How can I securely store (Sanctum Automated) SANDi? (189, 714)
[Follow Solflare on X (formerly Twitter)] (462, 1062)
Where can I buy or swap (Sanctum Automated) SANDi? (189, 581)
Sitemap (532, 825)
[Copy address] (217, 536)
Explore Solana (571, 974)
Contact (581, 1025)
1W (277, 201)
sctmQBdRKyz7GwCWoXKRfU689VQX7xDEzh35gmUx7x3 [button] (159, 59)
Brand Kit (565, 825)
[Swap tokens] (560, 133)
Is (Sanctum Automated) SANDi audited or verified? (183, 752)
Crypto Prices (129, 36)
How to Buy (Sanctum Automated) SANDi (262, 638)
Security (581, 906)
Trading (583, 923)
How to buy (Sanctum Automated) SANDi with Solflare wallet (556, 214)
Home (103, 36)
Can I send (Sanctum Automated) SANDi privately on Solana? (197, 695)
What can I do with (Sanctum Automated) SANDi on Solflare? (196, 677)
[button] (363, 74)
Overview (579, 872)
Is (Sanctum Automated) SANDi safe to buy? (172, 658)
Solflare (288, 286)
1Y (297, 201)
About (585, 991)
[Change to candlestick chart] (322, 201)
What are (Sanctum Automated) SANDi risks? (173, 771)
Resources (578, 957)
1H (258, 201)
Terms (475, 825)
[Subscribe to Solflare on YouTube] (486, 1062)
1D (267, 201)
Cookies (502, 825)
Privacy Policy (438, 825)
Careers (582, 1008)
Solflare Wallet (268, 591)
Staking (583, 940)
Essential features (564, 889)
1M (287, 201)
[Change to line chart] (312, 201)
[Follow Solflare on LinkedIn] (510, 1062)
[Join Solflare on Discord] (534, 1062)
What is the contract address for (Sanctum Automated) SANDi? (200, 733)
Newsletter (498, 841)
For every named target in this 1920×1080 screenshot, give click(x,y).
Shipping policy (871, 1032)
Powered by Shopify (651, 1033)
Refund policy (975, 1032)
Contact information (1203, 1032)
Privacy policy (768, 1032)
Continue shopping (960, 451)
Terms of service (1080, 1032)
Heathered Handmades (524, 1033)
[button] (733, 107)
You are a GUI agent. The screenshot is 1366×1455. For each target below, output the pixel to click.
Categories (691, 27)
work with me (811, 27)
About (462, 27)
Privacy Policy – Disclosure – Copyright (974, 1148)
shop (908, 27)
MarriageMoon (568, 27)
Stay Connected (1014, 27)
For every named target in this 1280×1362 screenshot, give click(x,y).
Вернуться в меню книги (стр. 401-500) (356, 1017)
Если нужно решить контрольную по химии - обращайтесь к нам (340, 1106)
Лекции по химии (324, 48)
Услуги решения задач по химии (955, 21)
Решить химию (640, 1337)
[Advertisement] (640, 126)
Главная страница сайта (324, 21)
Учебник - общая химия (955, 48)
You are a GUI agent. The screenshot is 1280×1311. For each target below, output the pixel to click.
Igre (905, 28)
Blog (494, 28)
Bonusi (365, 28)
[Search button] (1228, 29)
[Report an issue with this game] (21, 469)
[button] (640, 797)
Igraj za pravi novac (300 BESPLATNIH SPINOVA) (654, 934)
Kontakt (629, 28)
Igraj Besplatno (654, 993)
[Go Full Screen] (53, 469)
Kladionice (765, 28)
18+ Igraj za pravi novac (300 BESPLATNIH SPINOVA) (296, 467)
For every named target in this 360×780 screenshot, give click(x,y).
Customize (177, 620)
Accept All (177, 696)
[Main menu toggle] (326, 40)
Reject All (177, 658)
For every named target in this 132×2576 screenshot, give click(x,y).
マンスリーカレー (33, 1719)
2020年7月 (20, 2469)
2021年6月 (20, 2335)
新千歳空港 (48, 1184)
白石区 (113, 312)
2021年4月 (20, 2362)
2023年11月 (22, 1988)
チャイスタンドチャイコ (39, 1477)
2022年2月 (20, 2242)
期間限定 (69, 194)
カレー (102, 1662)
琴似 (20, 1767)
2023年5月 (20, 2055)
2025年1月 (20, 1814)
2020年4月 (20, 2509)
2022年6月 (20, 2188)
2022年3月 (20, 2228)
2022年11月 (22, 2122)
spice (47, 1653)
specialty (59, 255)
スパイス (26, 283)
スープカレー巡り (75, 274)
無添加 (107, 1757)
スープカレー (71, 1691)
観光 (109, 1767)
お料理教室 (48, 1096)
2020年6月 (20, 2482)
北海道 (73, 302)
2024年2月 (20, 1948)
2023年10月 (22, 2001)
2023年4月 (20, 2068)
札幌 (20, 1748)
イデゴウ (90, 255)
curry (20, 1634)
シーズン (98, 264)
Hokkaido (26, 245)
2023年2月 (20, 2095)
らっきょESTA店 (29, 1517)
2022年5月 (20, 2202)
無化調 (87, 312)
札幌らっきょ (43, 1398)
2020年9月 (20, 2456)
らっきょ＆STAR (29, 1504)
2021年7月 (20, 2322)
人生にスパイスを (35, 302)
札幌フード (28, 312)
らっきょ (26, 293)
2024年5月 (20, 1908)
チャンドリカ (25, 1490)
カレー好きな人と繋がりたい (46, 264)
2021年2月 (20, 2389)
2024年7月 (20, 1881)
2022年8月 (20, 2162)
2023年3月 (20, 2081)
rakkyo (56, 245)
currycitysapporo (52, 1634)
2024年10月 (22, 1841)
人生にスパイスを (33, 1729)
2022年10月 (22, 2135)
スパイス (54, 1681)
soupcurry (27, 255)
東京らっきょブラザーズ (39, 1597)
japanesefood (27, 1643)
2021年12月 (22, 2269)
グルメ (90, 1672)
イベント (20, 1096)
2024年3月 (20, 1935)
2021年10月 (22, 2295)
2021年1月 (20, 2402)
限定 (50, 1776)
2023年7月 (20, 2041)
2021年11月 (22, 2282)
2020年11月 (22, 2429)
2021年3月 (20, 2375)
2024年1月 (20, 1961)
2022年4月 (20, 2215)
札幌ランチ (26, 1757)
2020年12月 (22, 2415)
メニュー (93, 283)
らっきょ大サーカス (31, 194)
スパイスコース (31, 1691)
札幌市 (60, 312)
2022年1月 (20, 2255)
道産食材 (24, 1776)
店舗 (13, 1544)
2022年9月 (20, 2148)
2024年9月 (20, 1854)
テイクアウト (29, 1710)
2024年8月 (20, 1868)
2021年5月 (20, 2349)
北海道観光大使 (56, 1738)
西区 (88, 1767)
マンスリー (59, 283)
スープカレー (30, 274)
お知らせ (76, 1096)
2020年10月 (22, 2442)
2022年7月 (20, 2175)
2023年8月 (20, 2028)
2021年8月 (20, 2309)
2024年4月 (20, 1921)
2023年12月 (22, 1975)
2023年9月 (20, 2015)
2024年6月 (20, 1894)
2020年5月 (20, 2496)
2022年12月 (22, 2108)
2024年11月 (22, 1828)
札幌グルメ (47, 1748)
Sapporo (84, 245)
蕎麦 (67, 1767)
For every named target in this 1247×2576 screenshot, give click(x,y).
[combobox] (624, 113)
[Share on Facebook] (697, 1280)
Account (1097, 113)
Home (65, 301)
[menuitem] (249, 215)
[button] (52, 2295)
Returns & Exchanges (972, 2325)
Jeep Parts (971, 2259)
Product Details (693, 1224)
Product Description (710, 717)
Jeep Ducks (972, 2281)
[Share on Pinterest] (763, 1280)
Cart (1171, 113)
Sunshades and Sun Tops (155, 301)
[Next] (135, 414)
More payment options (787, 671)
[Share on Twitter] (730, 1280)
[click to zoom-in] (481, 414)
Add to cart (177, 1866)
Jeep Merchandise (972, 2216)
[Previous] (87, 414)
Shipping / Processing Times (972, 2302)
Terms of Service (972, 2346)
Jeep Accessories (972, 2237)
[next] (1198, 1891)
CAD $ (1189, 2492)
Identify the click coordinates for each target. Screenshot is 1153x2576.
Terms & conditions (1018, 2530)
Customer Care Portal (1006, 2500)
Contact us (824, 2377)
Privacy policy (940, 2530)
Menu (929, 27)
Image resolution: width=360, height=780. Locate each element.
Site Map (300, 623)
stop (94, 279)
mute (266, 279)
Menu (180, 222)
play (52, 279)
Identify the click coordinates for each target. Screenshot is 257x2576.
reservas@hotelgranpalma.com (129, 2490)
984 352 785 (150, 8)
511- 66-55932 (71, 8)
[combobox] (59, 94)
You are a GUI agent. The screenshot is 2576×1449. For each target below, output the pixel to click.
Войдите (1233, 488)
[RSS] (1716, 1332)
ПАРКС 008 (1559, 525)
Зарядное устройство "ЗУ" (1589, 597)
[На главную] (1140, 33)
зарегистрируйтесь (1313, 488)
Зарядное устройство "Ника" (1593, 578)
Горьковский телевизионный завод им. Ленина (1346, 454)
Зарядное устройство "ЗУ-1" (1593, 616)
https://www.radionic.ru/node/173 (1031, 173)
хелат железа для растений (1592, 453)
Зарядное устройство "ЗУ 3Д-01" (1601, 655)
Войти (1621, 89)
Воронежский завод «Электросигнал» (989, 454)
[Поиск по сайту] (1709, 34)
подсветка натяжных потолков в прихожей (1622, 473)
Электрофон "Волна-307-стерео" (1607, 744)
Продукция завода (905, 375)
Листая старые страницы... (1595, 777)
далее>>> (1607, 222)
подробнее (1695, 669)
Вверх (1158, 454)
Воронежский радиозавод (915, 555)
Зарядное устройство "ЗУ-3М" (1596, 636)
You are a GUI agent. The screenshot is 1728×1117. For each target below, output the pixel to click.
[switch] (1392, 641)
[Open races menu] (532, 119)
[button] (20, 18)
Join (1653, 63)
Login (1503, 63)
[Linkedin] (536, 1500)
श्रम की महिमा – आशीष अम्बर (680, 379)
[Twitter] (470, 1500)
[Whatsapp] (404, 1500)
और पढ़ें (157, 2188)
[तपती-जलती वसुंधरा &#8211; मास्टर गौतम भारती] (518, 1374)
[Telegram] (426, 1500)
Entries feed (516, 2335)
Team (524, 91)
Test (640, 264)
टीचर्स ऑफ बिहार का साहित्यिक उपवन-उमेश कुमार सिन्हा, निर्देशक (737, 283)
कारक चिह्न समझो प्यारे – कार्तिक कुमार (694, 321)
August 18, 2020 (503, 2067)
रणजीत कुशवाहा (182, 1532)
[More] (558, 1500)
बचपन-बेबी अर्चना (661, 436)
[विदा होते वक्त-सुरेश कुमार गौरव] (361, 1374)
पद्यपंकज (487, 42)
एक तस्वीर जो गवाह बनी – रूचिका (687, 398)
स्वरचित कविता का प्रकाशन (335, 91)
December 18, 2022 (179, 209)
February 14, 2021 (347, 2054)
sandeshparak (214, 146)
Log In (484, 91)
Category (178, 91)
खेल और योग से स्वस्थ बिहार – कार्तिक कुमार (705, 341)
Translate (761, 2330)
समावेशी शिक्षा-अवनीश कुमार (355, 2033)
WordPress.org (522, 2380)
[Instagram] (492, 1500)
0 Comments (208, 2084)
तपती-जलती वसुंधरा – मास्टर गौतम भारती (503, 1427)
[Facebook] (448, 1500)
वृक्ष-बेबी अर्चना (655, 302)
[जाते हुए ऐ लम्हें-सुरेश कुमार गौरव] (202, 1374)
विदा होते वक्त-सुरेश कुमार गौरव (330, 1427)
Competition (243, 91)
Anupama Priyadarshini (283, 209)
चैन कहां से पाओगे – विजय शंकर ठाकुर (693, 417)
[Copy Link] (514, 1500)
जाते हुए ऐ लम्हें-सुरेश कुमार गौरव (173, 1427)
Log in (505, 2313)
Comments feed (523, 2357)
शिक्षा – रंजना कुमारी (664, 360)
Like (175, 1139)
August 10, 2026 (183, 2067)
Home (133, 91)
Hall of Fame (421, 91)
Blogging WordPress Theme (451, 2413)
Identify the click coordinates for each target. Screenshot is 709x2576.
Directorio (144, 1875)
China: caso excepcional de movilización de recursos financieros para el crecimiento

***

→ Task brief: Scan the records above for the lines holding "समावेशी शिक्षा-अवनीश कुमार (355, 2033)" and "August 10, 2026 (183, 2067)". Transcribe those two and every line between them word for word, and no others.

→ Expected answer:
समावेशी शिक्षा-अवनीश कुमार (355, 2033)
WordPress.org (522, 2380)
[Instagram] (492, 1500)
0 Comments (208, 2084)
तपती-जलती वसुंधरा – मास्टर गौतम भारती (503, 1427)
[Facebook] (448, 1500)
वृक्ष-बेबी अर्चना (655, 302)
[जाते हुए ऐ लम्हें-सुरेश कुमार गौरव] (202, 1374)
विदा होते वक्त-सुरेश कुमार गौरव (330, 1427)
Competition (243, 91)
Anupama Priyadarshini (283, 209)
चैन कहां से पाओगे – विजय शंकर ठाकुर (693, 417)
[Copy Link] (514, 1500)
जाते हुए ऐ लम्हें-सुरेश कुमार गौरव (173, 1427)
Log in (505, 2313)
Comments feed (523, 2357)
शिक्षा – रंजना कुमारी (664, 360)
Like (175, 1139)
August 10, 2026 (183, 2067)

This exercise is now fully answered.